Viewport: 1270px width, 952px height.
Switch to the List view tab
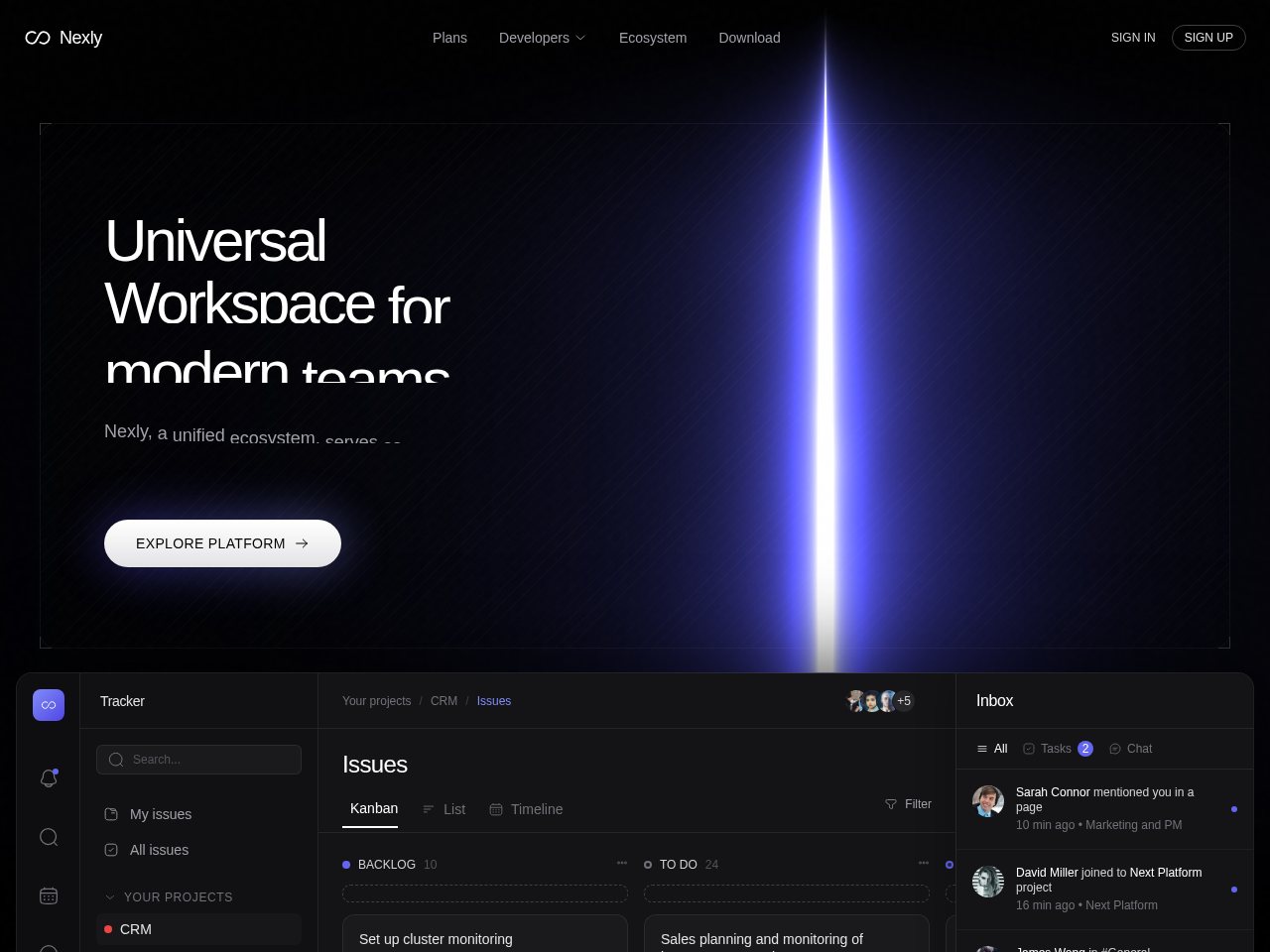point(444,809)
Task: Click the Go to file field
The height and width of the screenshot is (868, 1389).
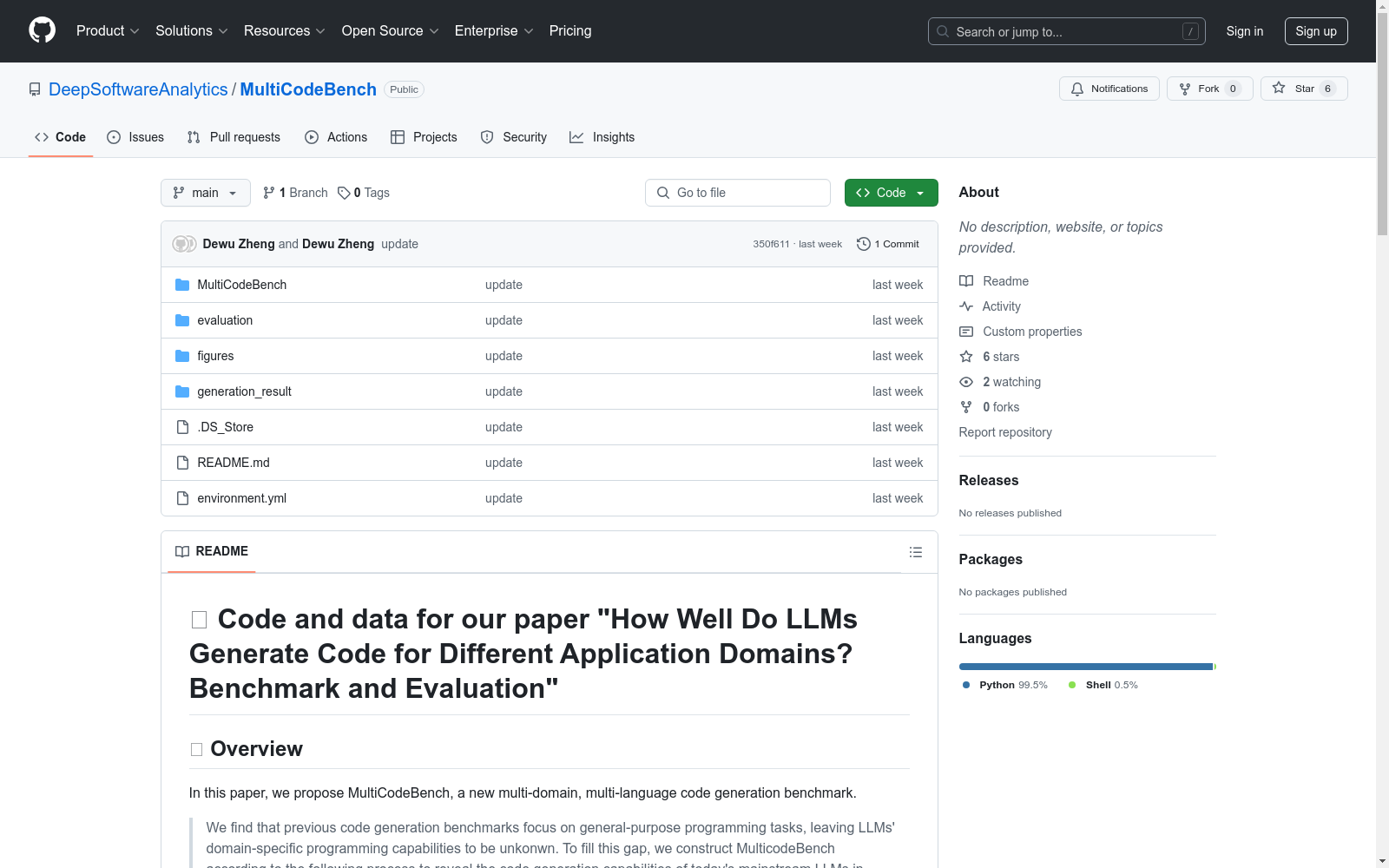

────────────────────────────────────────

**PROBLEM STATEMENT**
Reproduce every line of the records above word for word, omitting the pictures.

**RESULT OF THE TASK**
Viewport: 1270px width, 952px height.
Switch to the List view tab
point(444,809)
Task: Click the Go to file field
The height and width of the screenshot is (868, 1389).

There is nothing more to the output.